An openfoam numerical investigation of leapfrogging of vortex rings
Chua, Darren Yong Sheng
Date of Issue2017
School of Mechanical and Aerospace Engineering
In this report, coaxial circular and elliptical vortex rings at AR=3 were simulated with OpenFOAM 2.4.0 by solving the incompressible Navier-Stokes equations. A modified pimpleFoam solver and Large Eddy Simulation (LES) were used in order to reduce the effects of numerical dissipation and capture the large-scale eddy structures. The study aims to investigate if leapfrogging is possible for elliptical vortex rings and whether bifurcation and axis-switching will affect the occurrence. Leapfrogging of two coaxial circular vortex rings at Re=3000, axis-switching of single elliptical vortex ring at Re=2200 were first simulated and validated with existing literature. The results obtained satisfactory comparability at the specified mesh size of R0=30Δx. Two coaxial elliptical vortex rings were then simulated next at Re=2200 and Re=4400. One through pass was observed for both cases even though the dynamics were very convoluted. Bifurcation of Ring 2 (trailing) into 2 side rings and 1 centre ring, and leapfrogging occurred in tandem at the early stages of the simulation. The side rings impinged on Ring 1 (leading) and vortex reconnections were observed. Consequently, only the bifurcated centre ring went through a complete pass.
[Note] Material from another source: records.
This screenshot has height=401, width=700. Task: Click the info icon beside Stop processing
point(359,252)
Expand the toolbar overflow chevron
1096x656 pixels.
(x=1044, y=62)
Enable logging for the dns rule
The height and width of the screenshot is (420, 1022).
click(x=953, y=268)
It was observed that Ring 2 axis switched with a higher frequency than Ring 1 for both Re cases after the first full pass. Based on the current initial core size, separation distance and aspect ratio, it was concluded that a second pass is not plausible due to the increasing stream-wise distance between the two rings after the first pass.
Final Year Project (FYP)
Nanyang Technological University